Yes, all of my machines run over 0.300 seconds accel time which really smooths it up. If , as you say your up and going and have been for some time, I would go to the modify accel ramp and begin there..You would be suprised how well you can tune your machine for what you want.Believe me , will take more than one time, and there are a lot of numbers to change over a full scale, but the results are worth it.And the big thing is , it will show you how the accel ramp works..Not just experimitting with numbers.
You did state you are hearing the servo's "Trill" ? Have you tried setting the gain, limit and dampen on the servo amps ? Improper setting may cause the poor performance you seeing ..along with the "noise". but you should hear the servos ramp up and down in corners , ect..That is because Desk CNC has look ahead, and will not slam into the corners or direction changes.
Work with it and ask questions, seems like its been a rough go from the start with your project, and that is no fun..supposed to be a hobby, right ?
Adobe (old as dirt)
I have to confirm that when Adobe gave me the starting values to fill the tabs,i went with 2650 (free)rpm(2800 servo rating)and all worked fine.Also i have to confirm that is true to experiment with the acceleration scale.The only way to make your machine work smoothly is to EXPERIMENT.Because every machine is different(masses,slides,screws,etc) you can't work it other way!!Just experiment, trial and error(on the safe side always).
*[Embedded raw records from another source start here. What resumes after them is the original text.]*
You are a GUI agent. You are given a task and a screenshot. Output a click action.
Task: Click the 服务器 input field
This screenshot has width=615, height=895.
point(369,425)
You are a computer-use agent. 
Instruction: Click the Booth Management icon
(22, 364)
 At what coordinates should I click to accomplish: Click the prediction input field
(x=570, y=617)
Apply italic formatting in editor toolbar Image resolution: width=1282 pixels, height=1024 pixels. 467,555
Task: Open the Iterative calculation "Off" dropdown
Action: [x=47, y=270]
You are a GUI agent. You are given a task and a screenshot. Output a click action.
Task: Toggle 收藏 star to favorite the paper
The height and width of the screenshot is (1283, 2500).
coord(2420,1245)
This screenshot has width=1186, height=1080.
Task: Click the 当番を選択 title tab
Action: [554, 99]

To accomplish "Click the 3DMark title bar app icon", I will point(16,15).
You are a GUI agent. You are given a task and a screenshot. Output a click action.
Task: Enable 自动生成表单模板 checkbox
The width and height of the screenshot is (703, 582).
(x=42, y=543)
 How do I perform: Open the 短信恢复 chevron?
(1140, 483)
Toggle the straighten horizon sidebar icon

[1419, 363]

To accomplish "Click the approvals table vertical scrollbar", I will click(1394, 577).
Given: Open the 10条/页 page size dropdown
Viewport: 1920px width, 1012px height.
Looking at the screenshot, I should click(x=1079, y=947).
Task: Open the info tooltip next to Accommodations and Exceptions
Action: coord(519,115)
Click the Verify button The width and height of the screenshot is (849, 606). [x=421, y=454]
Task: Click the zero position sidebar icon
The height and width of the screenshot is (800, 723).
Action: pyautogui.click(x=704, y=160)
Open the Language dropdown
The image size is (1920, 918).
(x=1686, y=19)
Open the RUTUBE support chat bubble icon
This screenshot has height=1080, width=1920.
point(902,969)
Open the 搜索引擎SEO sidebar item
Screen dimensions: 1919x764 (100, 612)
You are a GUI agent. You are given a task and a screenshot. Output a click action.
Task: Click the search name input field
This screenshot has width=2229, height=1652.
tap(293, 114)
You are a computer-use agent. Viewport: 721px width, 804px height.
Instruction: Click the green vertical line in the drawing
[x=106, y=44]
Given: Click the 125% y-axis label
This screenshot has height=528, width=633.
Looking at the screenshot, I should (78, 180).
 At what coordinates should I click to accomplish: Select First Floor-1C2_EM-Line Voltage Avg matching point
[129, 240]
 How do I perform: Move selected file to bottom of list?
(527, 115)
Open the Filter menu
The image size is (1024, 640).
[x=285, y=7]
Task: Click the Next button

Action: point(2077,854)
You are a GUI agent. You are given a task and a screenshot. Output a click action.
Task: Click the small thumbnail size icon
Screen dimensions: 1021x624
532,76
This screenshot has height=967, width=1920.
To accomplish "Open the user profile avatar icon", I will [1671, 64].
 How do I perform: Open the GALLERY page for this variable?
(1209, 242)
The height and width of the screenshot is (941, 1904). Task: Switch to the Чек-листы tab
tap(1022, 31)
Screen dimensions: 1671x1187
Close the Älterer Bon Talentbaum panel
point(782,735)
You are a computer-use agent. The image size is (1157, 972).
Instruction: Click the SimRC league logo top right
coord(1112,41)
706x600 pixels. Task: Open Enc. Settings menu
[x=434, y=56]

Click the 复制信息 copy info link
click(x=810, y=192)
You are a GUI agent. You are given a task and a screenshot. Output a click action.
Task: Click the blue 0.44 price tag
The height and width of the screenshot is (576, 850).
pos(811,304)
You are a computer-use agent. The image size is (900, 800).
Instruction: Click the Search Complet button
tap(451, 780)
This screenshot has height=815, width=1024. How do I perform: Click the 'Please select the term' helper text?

And eventually sometime it will come to you(the near perfect setting).I have to admit that i have a long road to get my machine smooth as it can be, but...
I will die trying!!!
See you laser!!!
there must be a difference in the way deskcnc sets up foam cutting files as opposed to those for a regular machine. Ive never used it to run a mill or router, so maybe its hard for me to explain. when i create a file for foamcutting, there is a setting that asks how long of segments i want to break the motion into. so if i cut a 1 inch square with the setting at .1 the machine makes 40 tiny moves, 10 on each side. the software is apparently trying to decelerate and accelerate for each and every one of these moves. so when the machine is making a perfectly long straight cut, the motors (steppers adobe not servos here) are constantly pulsing. I imagine with a normal file for a mill, that the machine is only asked to decelerate and accelerate at the end of straight cuts and perhaps many small steps aroud a radius, is this true? A foam cutter can not change speed thru a cut, it must remain a constant (there are exeptions), there is no high speed moves above a z plane, in fact there are no such things as a G0 anywhere in any foam cutter g code. I guess the perfect thing for my machine would be no acceleration or decelleratoin between moves, but only when beginning motion from a standstill, or when there is a direction change of greater than 45 degrees between any two adjacent steps of motion. does this description help anyone understand what my problem is? Not slamming into and around corners, but rather slamming along in a straight line. The pulsing of the motors sets up a vibration in my 9 foot long wire which causes a poor cut, and accessive kerf. I guess I need to figure out what is the fastest speed that i can start my motors from zero without losing steps. then finding the max speed at which i cut and choosing the fastest accel between the two.
Im hoping that the constant motion contouring feature would help with this, but the description of its opperation is not made very clear in the help files, and i cant find the manual on line and would be surprised if it helped much more than the help files.